### Exercise directions:
Select every line of the rows below that contains the word "dropdown", and copy each one.

### Dataset:
::::

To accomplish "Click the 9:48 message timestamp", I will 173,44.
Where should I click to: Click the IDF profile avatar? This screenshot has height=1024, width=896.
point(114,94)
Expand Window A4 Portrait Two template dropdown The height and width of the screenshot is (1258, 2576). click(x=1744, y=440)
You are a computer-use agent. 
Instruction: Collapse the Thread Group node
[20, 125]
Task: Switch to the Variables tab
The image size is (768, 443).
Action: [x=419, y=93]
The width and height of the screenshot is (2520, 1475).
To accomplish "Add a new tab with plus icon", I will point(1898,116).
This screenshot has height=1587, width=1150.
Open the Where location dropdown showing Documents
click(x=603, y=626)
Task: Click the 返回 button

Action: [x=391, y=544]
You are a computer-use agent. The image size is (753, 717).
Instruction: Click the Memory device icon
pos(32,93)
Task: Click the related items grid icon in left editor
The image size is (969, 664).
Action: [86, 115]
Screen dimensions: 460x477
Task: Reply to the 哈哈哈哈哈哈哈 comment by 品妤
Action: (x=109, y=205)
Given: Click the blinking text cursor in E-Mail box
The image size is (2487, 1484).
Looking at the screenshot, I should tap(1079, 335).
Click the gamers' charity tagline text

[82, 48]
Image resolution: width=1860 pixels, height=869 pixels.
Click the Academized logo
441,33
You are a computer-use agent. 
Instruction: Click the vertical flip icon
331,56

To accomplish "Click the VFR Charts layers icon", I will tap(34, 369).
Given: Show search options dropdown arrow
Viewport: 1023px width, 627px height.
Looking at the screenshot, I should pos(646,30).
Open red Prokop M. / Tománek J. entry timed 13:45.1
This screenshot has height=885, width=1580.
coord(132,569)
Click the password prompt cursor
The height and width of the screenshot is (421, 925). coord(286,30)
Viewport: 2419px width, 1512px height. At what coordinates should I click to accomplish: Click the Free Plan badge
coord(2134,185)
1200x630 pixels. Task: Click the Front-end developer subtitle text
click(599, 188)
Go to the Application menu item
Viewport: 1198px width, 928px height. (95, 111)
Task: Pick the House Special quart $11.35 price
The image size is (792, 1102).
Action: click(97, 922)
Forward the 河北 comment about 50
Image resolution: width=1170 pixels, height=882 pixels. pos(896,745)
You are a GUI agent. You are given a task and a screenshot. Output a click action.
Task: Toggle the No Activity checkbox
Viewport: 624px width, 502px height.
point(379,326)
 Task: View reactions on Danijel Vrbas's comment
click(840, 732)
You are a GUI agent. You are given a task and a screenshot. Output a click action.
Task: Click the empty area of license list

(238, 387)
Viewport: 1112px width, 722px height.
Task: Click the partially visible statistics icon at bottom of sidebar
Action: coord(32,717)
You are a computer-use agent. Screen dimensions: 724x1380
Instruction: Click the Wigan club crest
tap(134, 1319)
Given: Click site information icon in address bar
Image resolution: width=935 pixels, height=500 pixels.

::::

### Output for this exercise:
Expand Window A4 Portrait Two template dropdown The height and width of the screenshot is (1258, 2576). click(x=1744, y=440)
Open the Where location dropdown showing Documents
Given: Show search options dropdown arrow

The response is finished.